Input data:
- - -
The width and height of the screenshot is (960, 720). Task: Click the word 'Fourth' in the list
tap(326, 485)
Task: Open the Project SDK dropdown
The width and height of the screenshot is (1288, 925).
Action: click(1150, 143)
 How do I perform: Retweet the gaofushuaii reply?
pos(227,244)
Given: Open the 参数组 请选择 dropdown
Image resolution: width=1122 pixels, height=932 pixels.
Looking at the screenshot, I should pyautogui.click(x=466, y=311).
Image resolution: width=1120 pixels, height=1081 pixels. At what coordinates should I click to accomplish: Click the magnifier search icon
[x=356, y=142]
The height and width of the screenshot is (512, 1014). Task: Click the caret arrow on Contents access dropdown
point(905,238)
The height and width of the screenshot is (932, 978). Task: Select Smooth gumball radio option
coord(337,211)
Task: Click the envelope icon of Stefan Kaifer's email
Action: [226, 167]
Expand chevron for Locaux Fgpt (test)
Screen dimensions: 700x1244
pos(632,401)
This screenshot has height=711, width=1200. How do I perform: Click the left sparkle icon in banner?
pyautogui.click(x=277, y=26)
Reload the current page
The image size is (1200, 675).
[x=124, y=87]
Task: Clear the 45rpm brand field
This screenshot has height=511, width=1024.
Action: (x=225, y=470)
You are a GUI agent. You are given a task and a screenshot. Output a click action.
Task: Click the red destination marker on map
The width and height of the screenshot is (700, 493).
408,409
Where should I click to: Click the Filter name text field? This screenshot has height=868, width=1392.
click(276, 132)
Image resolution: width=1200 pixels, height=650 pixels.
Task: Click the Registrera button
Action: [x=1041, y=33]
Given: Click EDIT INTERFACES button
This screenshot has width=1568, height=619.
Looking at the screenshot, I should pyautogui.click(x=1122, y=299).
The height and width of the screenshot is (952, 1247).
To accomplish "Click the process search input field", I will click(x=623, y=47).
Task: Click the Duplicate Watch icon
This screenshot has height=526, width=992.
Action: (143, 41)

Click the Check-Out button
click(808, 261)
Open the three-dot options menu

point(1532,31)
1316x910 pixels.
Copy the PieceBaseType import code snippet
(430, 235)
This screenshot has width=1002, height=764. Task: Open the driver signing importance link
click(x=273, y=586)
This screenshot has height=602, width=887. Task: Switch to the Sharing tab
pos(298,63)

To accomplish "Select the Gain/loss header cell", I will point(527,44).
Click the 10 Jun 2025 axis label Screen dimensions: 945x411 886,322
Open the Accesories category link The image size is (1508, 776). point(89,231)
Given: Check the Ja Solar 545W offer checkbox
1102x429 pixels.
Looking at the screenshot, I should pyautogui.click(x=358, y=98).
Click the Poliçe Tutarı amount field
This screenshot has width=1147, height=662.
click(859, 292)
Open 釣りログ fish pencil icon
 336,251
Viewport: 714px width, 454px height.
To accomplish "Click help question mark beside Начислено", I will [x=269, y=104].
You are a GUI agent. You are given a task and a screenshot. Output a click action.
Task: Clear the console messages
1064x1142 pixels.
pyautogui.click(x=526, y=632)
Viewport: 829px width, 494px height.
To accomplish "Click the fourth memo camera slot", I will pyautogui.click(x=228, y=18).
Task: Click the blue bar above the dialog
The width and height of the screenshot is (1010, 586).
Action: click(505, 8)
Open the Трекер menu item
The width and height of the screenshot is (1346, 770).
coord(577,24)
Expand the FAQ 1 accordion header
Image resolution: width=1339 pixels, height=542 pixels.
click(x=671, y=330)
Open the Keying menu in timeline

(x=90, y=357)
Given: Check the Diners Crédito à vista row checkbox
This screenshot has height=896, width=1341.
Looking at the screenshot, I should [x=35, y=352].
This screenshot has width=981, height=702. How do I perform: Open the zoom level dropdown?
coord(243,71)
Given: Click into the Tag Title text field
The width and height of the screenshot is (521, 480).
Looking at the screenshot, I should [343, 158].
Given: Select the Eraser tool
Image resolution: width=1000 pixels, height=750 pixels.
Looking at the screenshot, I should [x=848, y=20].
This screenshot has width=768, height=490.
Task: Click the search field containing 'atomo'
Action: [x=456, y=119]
- - -
The exercise: Reproduce the lines word for word, starting at the first line and ending at the line that contains "Action: (x=225, y=470)".

Task answer:
The width and height of the screenshot is (960, 720). Task: Click the word 'Fourth' in the list
tap(326, 485)
Task: Open the Project SDK dropdown
The width and height of the screenshot is (1288, 925).
Action: click(1150, 143)
 How do I perform: Retweet the gaofushuaii reply?
pos(227,244)
Given: Open the 参数组 请选择 dropdown
Image resolution: width=1122 pixels, height=932 pixels.
Looking at the screenshot, I should pyautogui.click(x=466, y=311).
Image resolution: width=1120 pixels, height=1081 pixels. At what coordinates should I click to accomplish: Click the magnifier search icon
[x=356, y=142]
The height and width of the screenshot is (512, 1014). Task: Click the caret arrow on Contents access dropdown
point(905,238)
The height and width of the screenshot is (932, 978). Task: Select Smooth gumball radio option
coord(337,211)
Task: Click the envelope icon of Stefan Kaifer's email
Action: [226, 167]
Expand chevron for Locaux Fgpt (test)
Screen dimensions: 700x1244
pos(632,401)
This screenshot has height=711, width=1200. How do I perform: Click the left sparkle icon in banner?
pyautogui.click(x=277, y=26)
Reload the current page
The image size is (1200, 675).
[x=124, y=87]
Task: Clear the 45rpm brand field
This screenshot has height=511, width=1024.
Action: (x=225, y=470)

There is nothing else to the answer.